Nach dem Willen vieler Staaten soll die Hamas entwaffnet und entmachtet werden. Doch bisher ist sie weiterhin im Gazastreifen präsent und liefert sich blutige Machtkämpfe mit rivalisierenden Clans und Gruppen.

Palästinensische Gebiete Khan Yunis 2025 | Hamas-Kämpfer bewachen Transport befreiter israelischer Geiseln
Hochbewaffnete Hamas-Kämpfer in Gaza sind immer noch präsentBild: Jehad Alshrafi/AP Photo/picture alliance

Die Hamas geht äußerst brutal vor: Angebliche Kriminelle und "Verräter" aus rivalisierenden Clans oder Gruppen werden erschossen oder gehängt - einige der teils in der Öffentlichkeit vollzogenen Exekutionen werden von der Hamas sogar gefilmt und in den sozialen Medien geteilt. Laut unterschiedlichen Berichten wird ihnen seitens Hamas vorgeworfen, teils Morde begangen, teils aber auch für Israel spioniert zu haben.
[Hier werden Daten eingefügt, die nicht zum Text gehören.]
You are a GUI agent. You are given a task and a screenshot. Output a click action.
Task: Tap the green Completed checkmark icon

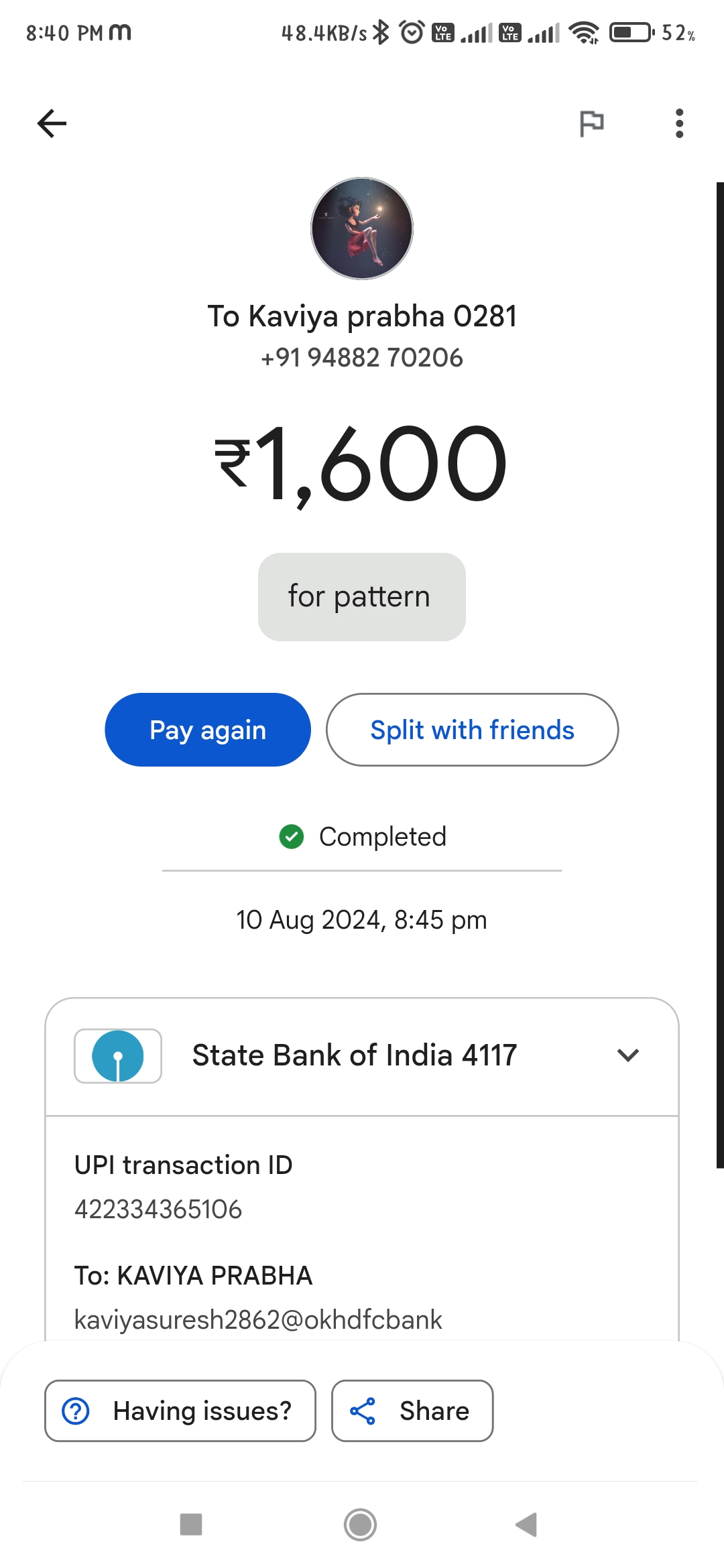[x=292, y=836]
Nur wenige Tage nach Ende des Krieges im Gazastreifen demonstriert die militant-islamistische, in Deutschland, den USA und mehreren anderen Staaten als Terrororganisation eingestufte Hamas damit weiter ihren Machtanspruch im Gazastreifen.

Über rund 40.000 Kämpfer soll die Miliz laut einem Bericht der israelischen Zeitung Haaretz noch verfügen. Diese zeigen sich nun wieder zunehmend auf den Straßen und Plätzen des Gazastreifens.

Dort gehen sie nicht nur gegen Personen vor, denen sie Kapitalverbrechen oder politische Vergehen vorwerfen. Insgesamt seien Dutzende Personen verhaftet worden, zitiert die israelische Zeitung Jerusalem Post den mit den palästinensischen Autonomiegebieten befassten Journalisten Khaled Abu Toameh. "Man nimmt an, dass viele von ihnen hingerichtet werden", so Toameh.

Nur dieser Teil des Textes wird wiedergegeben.